You’ve dealt with Myrnin all this time; you can handle this stupid kid.
But she wasn’t so sure. She’d counted on a vampire who’d back
down, not one who was the poster child for unbalanced. Time for a shift of strategy.
Claire put down the stake. She needed both hands as she unzipped her backpack and reached inside to the inner pocket.
Jason decided it was the perfect time to make his move. He was fast, she had to give him that, but so was she, and she’d known he’d take the bait; he wasn’t the cautious sort. So when her hand came up out of the bag holding the canister, he laughed, and his hands closed on her shoulders with crushing force.
“What’re you going to do?

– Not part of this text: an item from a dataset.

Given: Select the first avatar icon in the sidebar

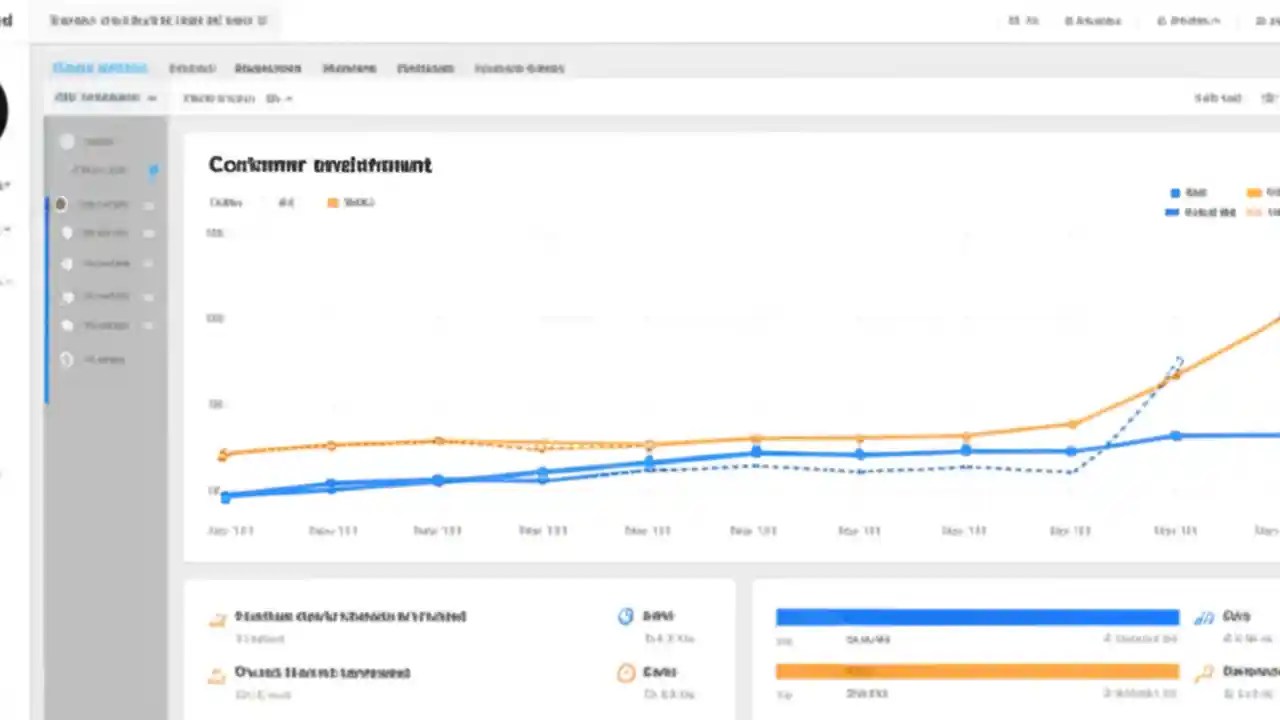Looking at the screenshot, I should point(67,141).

Perfume me?”
She sprayed liquid silver in his open mouth.
Jason’s shriek almost burst her eardrums, and, coughing and gagging, he staggered backward, smoke pouring from between his lips. His skin was burning from the sunlight. Claire shoved him backward into the shadows, and he stumbled a few steps, kept gagging, and sank down to his hands and knees to cough convulsively.
“It’s just a little,” she told him. “Consider it breath freshener. The next time, I spray it in your eyes, Jason, so keep the hell off me if you like your face.”

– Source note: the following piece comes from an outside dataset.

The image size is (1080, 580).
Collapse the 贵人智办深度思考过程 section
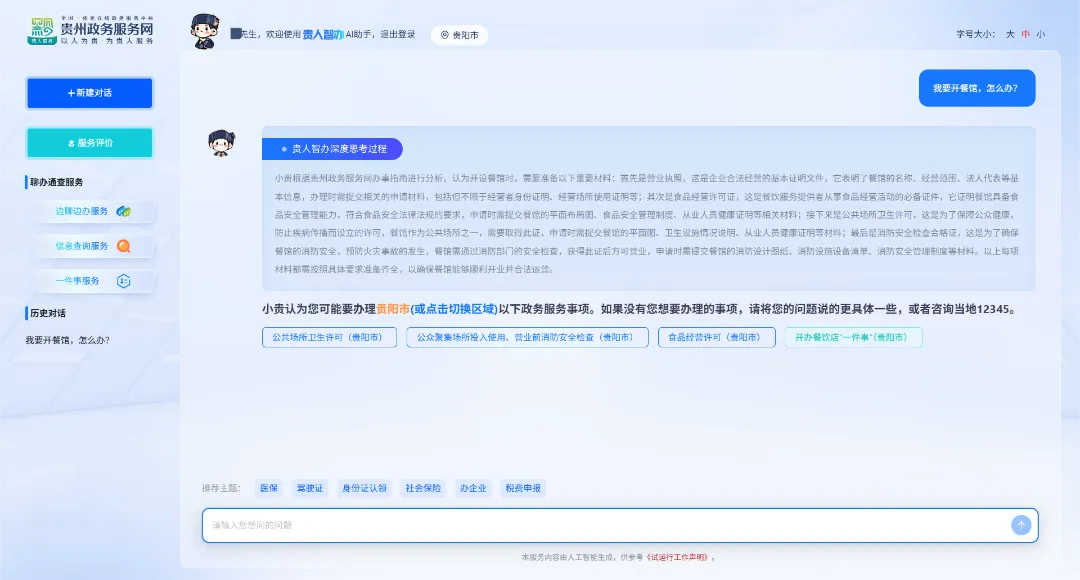point(332,149)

He was too busy retching to try to speak, even if he could have managed it. Claire bypassed him and went to Sarah, tugged the ropes free, and let her pull the tape off her mouth. It must have hurt. The skin beneath it looked red and abraded, and Sarah whooped in a deep breath of relief. She fixed a poisonous glare on Jason. “You just wait, you little piece of crap,” she said. “My Protector’s not going to stand for this.”
“Neither will mine,” Professor Carlyle said. He looked pale and shaky, but righteously angry. Claire found paper towels behind the bookstore’s counter and folded some into a thick pad,
which she gave him to apply to his head wound. “Thank you, Danvers.”